TOP ATLÂNTICO DMC uses SSL - Secure Socket
Layer technology to secure users' communications, which ensures the
security of all credit card transactions. This technology encodes the credit
card data and transfers it via Internet, in individual modules, which are
subsequently recombined. Credit card data is used solely in order to make the
payment and is deleted from our records once the transaction has been effected.
Because of security issues in relation to certain countries, the
inclusion of data such as name, passport number, sex, age and nationality in
reservations, is compulsory. This information which is included in the
reservation may be consulted by the customs authorities of the countries of
origin or destination, in accordance with the applicable legislation.
When TOP ATLÂNTICO DMC accesses any personal data, it undertakes:
· To store personal data using the technical and
organisational security measures required by law, which ensure the security of
the data, in order to prevent the alteration, loss, processing or unauthorized
accessing thereof, in accordance with the state of the technology from time to
time, the nature of the data and the possible risks to which it is exposed;
· To use the data solely for the purposes previously
defined;
· To ensure that the data is processed solely by
employees, whose intervention is necessary for the provision of the service and
who are subject to a duty of secrecy and confidentiality.

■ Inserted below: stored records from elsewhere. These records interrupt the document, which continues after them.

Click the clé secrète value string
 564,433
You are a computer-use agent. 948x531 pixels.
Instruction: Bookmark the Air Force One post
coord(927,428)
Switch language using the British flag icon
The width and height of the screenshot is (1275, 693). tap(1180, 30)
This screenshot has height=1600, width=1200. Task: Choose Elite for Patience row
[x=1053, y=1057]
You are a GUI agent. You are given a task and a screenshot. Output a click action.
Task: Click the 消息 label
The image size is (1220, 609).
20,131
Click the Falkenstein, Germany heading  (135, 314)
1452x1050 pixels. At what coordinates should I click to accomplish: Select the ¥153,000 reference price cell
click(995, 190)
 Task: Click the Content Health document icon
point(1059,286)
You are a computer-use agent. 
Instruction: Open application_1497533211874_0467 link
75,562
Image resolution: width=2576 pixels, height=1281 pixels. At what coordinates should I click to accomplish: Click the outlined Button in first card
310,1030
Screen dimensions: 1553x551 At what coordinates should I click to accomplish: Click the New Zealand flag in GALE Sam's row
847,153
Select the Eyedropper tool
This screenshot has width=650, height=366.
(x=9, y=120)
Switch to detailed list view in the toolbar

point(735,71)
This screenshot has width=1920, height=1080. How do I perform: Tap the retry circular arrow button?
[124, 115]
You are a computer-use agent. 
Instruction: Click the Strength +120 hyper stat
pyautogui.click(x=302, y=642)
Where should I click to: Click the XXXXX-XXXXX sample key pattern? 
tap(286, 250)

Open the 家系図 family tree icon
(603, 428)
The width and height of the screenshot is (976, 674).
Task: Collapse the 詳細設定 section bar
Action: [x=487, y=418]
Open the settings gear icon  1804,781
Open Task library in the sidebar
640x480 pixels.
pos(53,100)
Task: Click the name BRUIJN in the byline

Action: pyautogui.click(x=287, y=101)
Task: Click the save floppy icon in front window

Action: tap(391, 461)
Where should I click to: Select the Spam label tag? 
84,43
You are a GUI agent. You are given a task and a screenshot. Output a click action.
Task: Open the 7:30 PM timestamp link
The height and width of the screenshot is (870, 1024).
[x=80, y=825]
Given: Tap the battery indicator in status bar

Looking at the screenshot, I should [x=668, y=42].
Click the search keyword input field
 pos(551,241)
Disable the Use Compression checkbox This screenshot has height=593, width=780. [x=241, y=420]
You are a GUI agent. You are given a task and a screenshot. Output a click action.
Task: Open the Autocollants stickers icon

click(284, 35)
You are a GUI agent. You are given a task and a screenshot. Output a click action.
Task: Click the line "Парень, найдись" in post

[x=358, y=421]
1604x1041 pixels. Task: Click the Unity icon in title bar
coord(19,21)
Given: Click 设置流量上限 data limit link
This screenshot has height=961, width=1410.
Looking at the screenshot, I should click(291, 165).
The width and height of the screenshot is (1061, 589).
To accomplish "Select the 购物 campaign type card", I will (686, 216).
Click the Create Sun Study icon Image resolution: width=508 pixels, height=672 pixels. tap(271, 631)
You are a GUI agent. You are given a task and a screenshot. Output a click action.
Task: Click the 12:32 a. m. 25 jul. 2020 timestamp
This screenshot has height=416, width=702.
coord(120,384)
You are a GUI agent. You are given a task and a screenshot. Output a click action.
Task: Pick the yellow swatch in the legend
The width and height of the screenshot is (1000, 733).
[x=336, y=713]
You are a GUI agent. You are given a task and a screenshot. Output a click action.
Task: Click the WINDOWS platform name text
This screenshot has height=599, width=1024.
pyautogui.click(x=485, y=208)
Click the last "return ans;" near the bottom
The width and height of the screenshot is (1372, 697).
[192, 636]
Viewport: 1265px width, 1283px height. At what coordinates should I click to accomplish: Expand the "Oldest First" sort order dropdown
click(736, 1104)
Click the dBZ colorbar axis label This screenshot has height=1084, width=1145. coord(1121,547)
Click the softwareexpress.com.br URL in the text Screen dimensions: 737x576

Where there is a
possibility that the information may be revealed to third parties, they shall
be required to comply with due confidentiality in accordance with the
provisions of this document.
6. COMMERCIAL AND PROMOTIONAL COMMUNICATIONS
One of the reasons why we process personal data provided by users is in
order to send electronic communications containing commercial and promotional
information.
Communications of this type will only be sent to those users, who have
previously and expressly consented to this.
Where a user no longer wishes to receive commercial or promotional
communications from TOP ATLÂNTICO DMC, he/she may object to the service, in
accordance with the provisions of Decree-Law 7/2004, of 7 January, by sending an e-mail to the following
address: protecaodados@topatlanticodmc.com or via the link
provided for that purpose in the corresponding communications.
7. EXERCISE OF RIGHTS
According to the provisions of the LDPD and the GDPR, users may exercise
their right to access, correct, delete and object, by making the corresponding
request in writing in either of the following ways, including, in all cases, a
copy of a document proving the user's identity and specifying the right or
rights that he/she wishes to exercise.
- Postal address: Praça Paul Harris, nº2
loja A, 8000-123 Faro, Portugal
- Email:protecaodados@topatlanticodmc.com